Induction of intestinal P-glycoprotein by St John's wort reduces the oral bioavailability of talinolol

St John's wort ( SJW) is known to induce cytochrome P450 ( CYP) 3A4 and P-glycoprotein through pregnane X-receptor activation. Our study evaluated the effects of long-term SJW administration on oral and intravenous pharmacokinetics of the nonmetabolized in vivo probe of P-glycoprotein, talinolol, in relation to intestinal P-glycoprotein expression. In a controlled, randomized study ( N = 9), the pharmacokinetics of oral ( 50 mg) and intravenous talinolol ( 30 mg) was determined before and after 12 days SJW ( 900 mg daily, Jarsin 300 (R)). Duodenal biopsies were taken and MDR1 genotypes assessed. SJW reduced the oral talinolol bioavailability by 25% ( P = 0.049) compared with water control. A 93% increase in oral clearance ( P = 0.177) and a 31% reduction in area under the serum concentration time curve ( AUC; P = 0.030) were observed.

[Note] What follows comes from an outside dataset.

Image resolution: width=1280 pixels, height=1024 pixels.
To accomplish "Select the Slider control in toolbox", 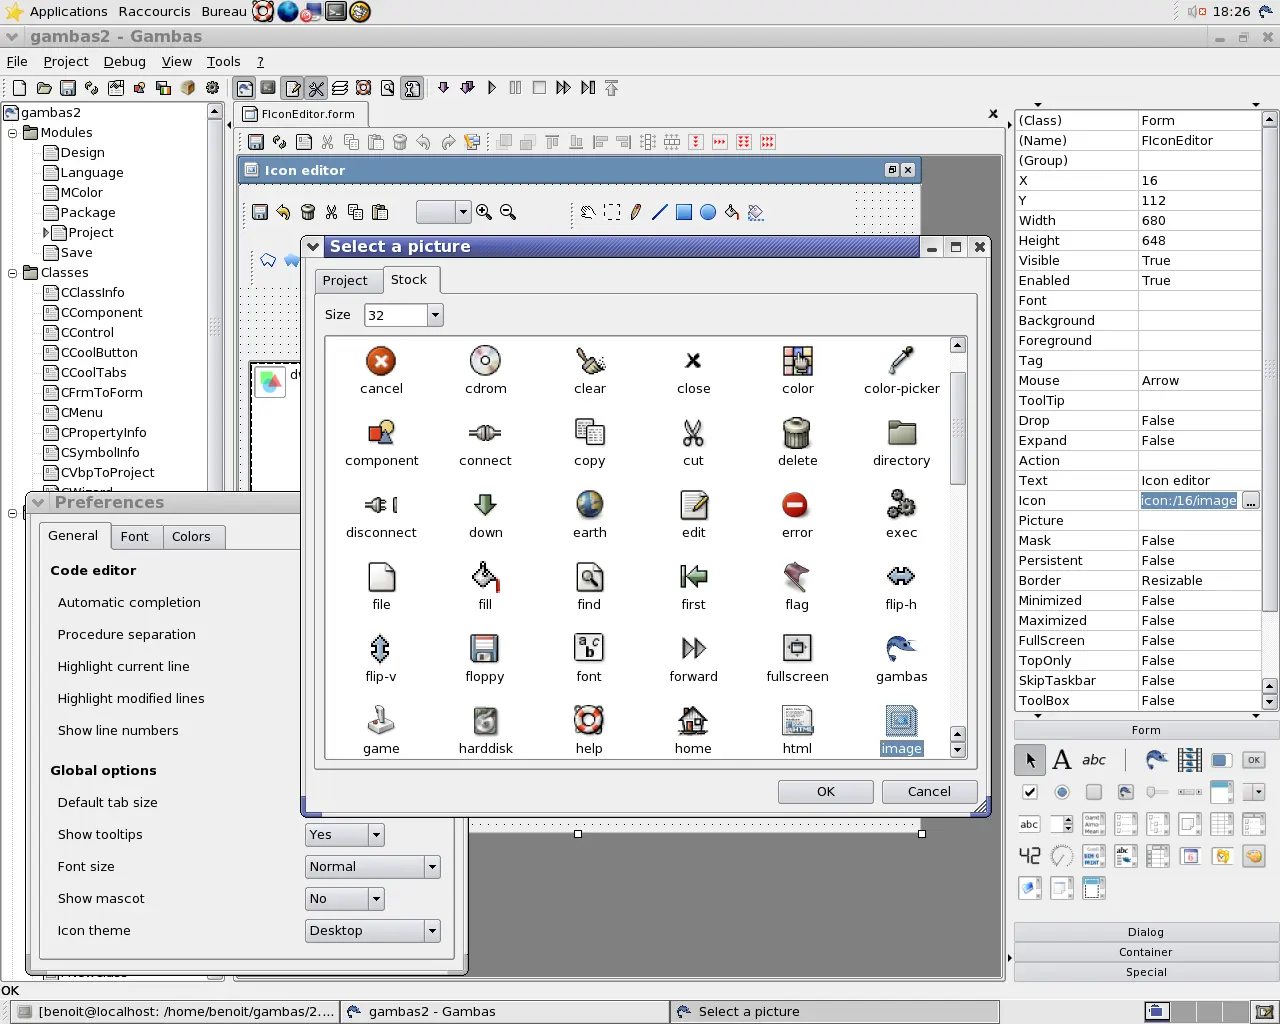I will pos(1157,792).
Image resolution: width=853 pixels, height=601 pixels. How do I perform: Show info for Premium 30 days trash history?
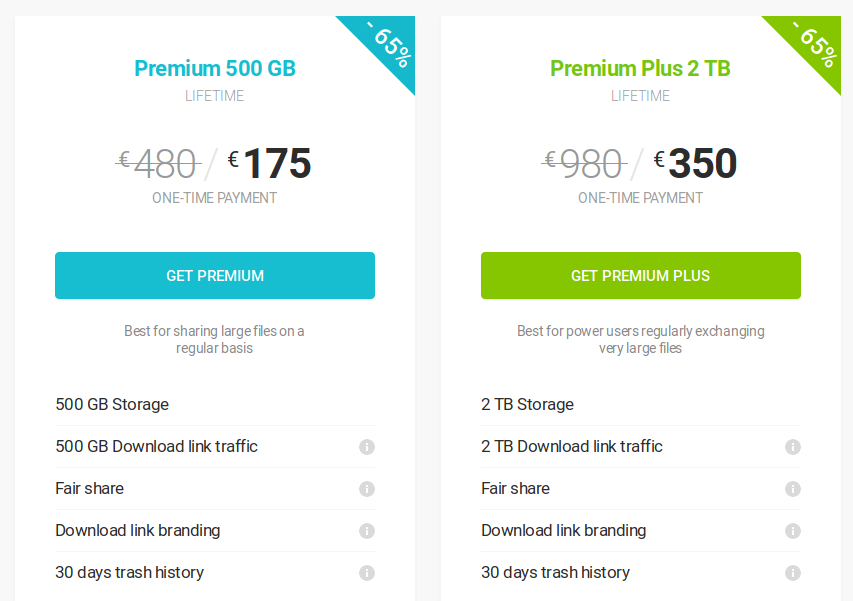point(367,573)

Renal and nonrenal clearance ( CLNR), elimination half-life, peak serum drug concentration ( C-max), and time to reach C-max were not significantly altered. After intravenous talinolol, SJW affected only CLNR ( 35% increase compared with water, P = 0.006). SJW increased MDR1 messenger ribonucleic acid ( mRNA) as well as P-glycoprotein levels in the duodenal mucosa. Subjects with the combined MDR1 genotype comprising 1236C>T, 2677G>T/A, and 3435C>T polymorphisms had lower intestinal MDR1 mRNA levels and displayed an attenuated inductive response to SJW as assessed by talinolol disposition. Long-term SJW decreased talinolol AUC with a corresponding increase in intestinal MDR1 expression, suggesting that SJW has a major inductive effect on intestinal P-glycoprotein. Interestingly, the magnitude of induction appeared to be affected by MDR1 genotype.